DOCUMENT EXTRACT:
▼▼▼

The thread has drifted a bit before I could give my 2 cents, as for why people use some prefixes in some instances, but not in others. (The question as to why a kilogram and not a gram is the basic unit was best answered with the difficulty of making a precise gram as brass cylinder in Paris when the base units were decided upon. I think that sounds plausible.)
My WAG, based on my memories of high school chemistry, biology, physics, astronomy, and popular science books: in some areas, like biochemistry, you use nano- and micrometers because things are always the same size, and it’s easy to picture them, if you know the size of a normal cell is this many nano - or mycrometers, then a virus is a lot smaller than that, etc.
But in Astronomy, giving distances in kilometers is better than in Giga and Mega, because distances vary wildly.
As for kiloliters and similar: where would you use this? In everyday life, you buy a liter of milk; and I doubt scientists often use megaliters.
Lastly, while I learned the correct prefixes, I found simplest to use was the base 10 expression, esp. when doing calculations. I guess that’s why my teachers preferred it, too. So when a newspaper says sth. is a hundred thousand kilometers, everybody can write down the base 10 for that, but not everybody knows right away how many zeroes a Giga or Peta has. (Even with computers: you know that 1.44 MB is very small today, 14 GB is okay, 144 GB is big enough for video files. But how many zeroes does it have in Bytes?)
And expressing things in base 10 avoids the confusion that always happens when untrained translaters mistranslate English Billions to European (German) Billions (it’s Milliarden, and a german Billion is more than a Milliarde.)

▲▲▲

DATA:
▼▼▼

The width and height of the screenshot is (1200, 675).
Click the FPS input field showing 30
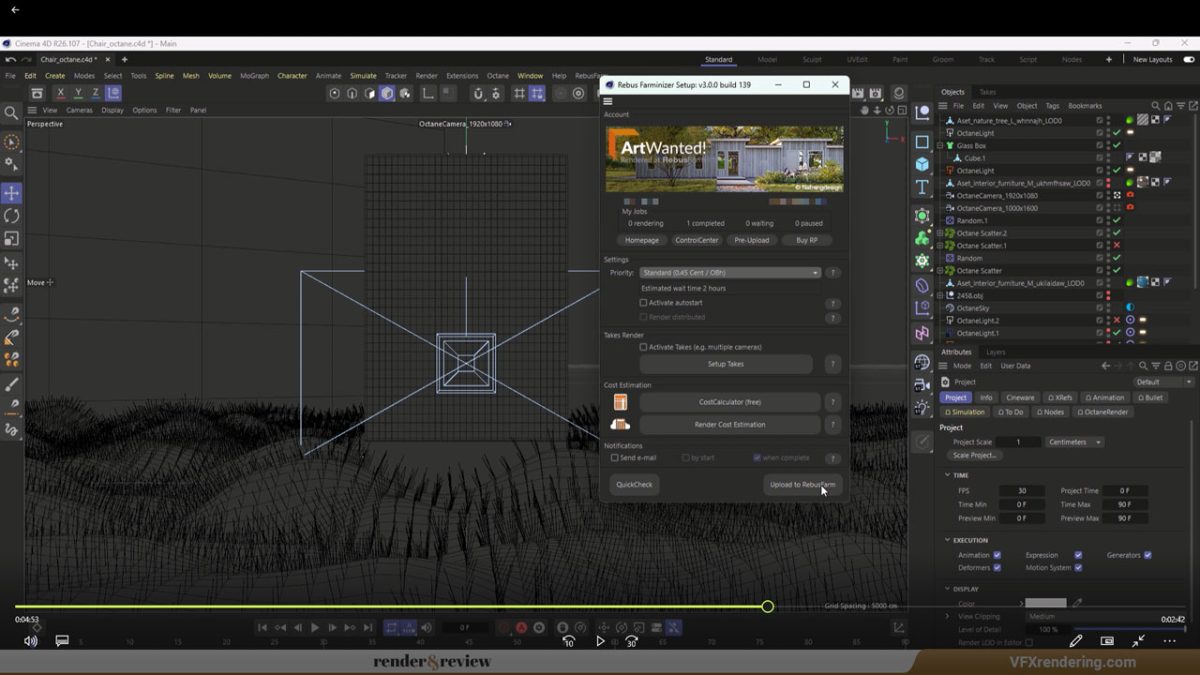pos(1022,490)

▲▲▲
▼▼▼

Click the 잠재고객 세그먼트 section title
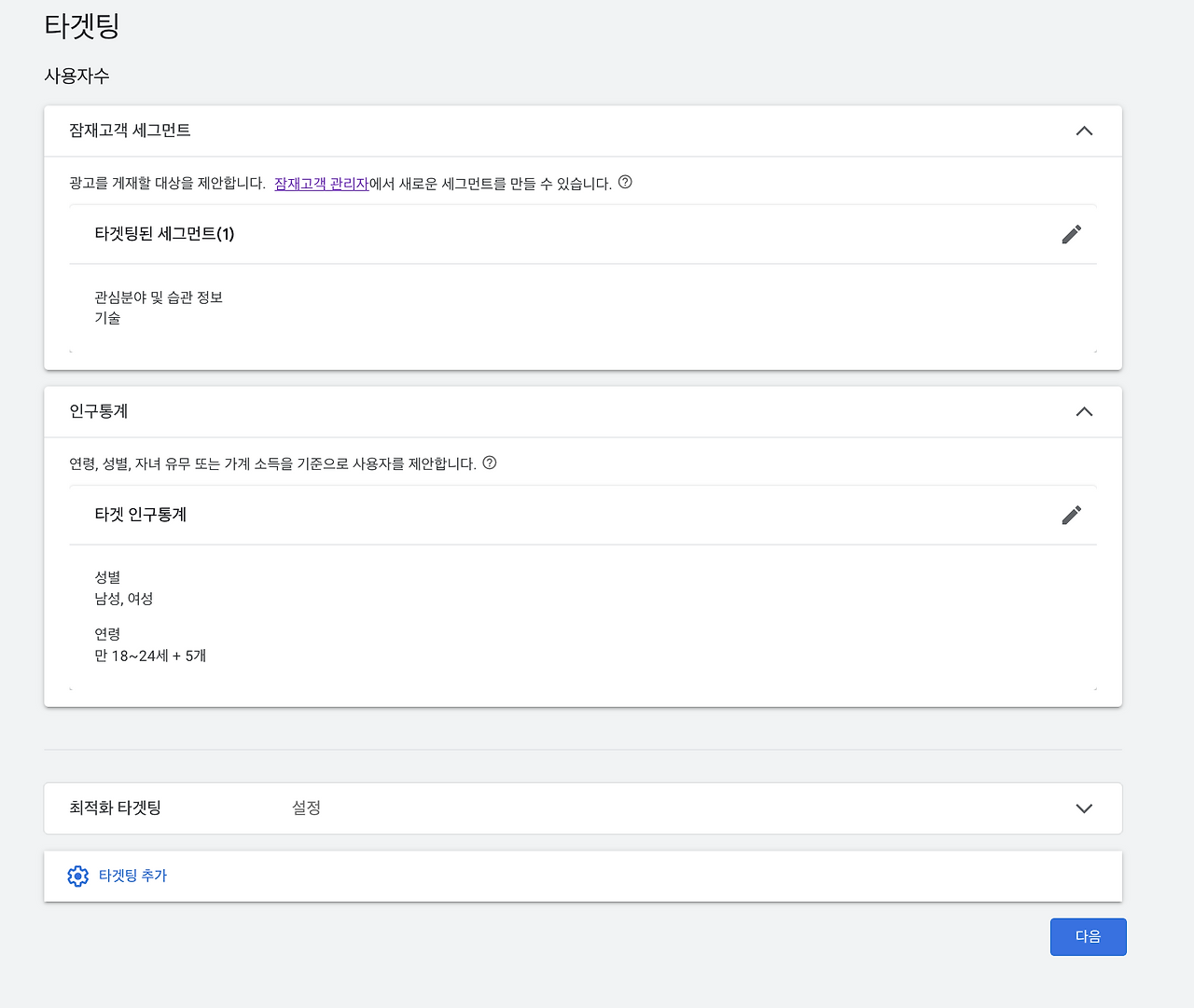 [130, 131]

▲▲▲

EXERCISES:
• A. Why does the post on metric prefixes favor expressing quantities in base 10 over using prefixes like Giga or Peta? Answer in one to three sentences.
• B. Can you copy word for word the part of the post on metric prefixes that opens with the words containing "The thread has" and closes with "than that, etc."?
The rows come from a source unrelated to the post.

ANSWERS BELOW:
• A. Base 10 is the simplest form to use, especially for calculations. Anyone can write a figure like a hundred thousand kilometers in base 10, but not everyone knows offhand how many zeroes a Giga or Peta has. Base 10 also avoids the confusion that arises when untrained translators mistranslate English billions into German billions.

• B.
The thread has drifted a bit before I could give my 2 cents, as for why people use some prefixes in some instances, but not in others. (The question as to why a kilogram and not a gram is the basic unit was best answered with the difficulty of making a precise gram as brass cylinder in Paris when the base units were decided upon. I think that sounds plausible.)
My WAG, based on my memories of high school chemistry, biology, physics, astronomy, and popular science books: in some areas, like biochemistry, you use nano- and micrometers because things are always the same size, and it’s easy to picture them, if you know the size of a normal cell is this many nano - or mycrometers, then a virus is a lot smaller than that, etc.